Exercise A:
Answer these questions using the terms and conditions extract, one answer per line and marked the same way:
(i) Which court keeps the Commercial Register where the Seller is registered?
(ii) At what website can the Seller's online store be accessed?
(iii) What is the Seller's Identification Number?
Exercise B:
List every short name that the terms and conditions extract introduces with the words "hereinafter referred to as".
Exercise C:
Reproduce the terms and conditions extract word for word from "1.2. These Terms" to "his/her own profession.".

1.1 These Terms and Conditions (hereinafter referred to as the “Terms and Conditions”) adopted by the “DVOŘÁK – svahové sekačky s.r.o.“ company, registered at Pohled 277, Pohled, 582 21, Identification Number: 26013797, Registered in the Commercial Register kept by the Regional Court in Hradec Králové, Section C, Insert 20148 (hereinafter referred to as the “Seller”) address, in accordance with the provisions set in Section 1751 (2), Act No. 89/2012 Sb., Civil Code, as amended (hereinafter referred to as the “Civil Code”), mutual rights and obligations of the contractual parties that have been created in connection with or as a result of a Purchase Agreement (hereinafter referred to as the “Purchase Agreement”) made by and between the seller and another natural person (hereinafter referred to as the “Buyer”) by means of the online store owned by the seller. This online store, operated by the seller, can be accessed at the website www.svahova-sekacka.cz (hereinafter referred to as the “website”), by means of the website interface (hereinafter referred to as the “Web Interface of the Store”.
1.2. These Terms and Conditions cannot be applied in the following cases: if the person who wishes to purchase goods from the seller is a juridical person, or if the person who wishes to purchase goods from the seller acts in order to use these goods for his/her own business activity, or to exercise his/her own profession.

Stored data:

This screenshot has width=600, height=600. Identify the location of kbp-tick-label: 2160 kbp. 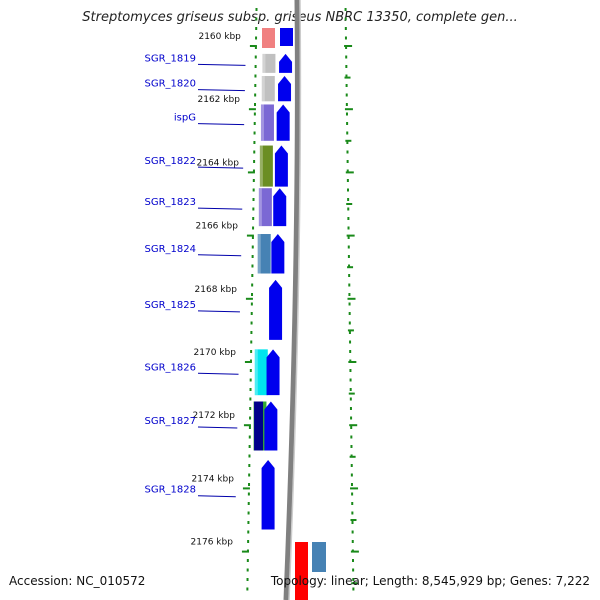
(220, 37).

Exercise result A:
(i) The Regional Court in Hradec Králové
(ii) www.svahova-sekacka.cz
(iii) 26013797

Exercise result B:
Terms and Conditions
Seller
Civil Code
Purchase Agreement
Buyer
website
Web Interface of the Store

Exercise result C:
1.2. These Terms and Conditions cannot be applied in the following cases: if the person who wishes to purchase goods from the seller is a juridical person, or if the person who wishes to purchase goods from the seller acts in order to use these goods for his/her own business activity, or to exercise his/her own profession.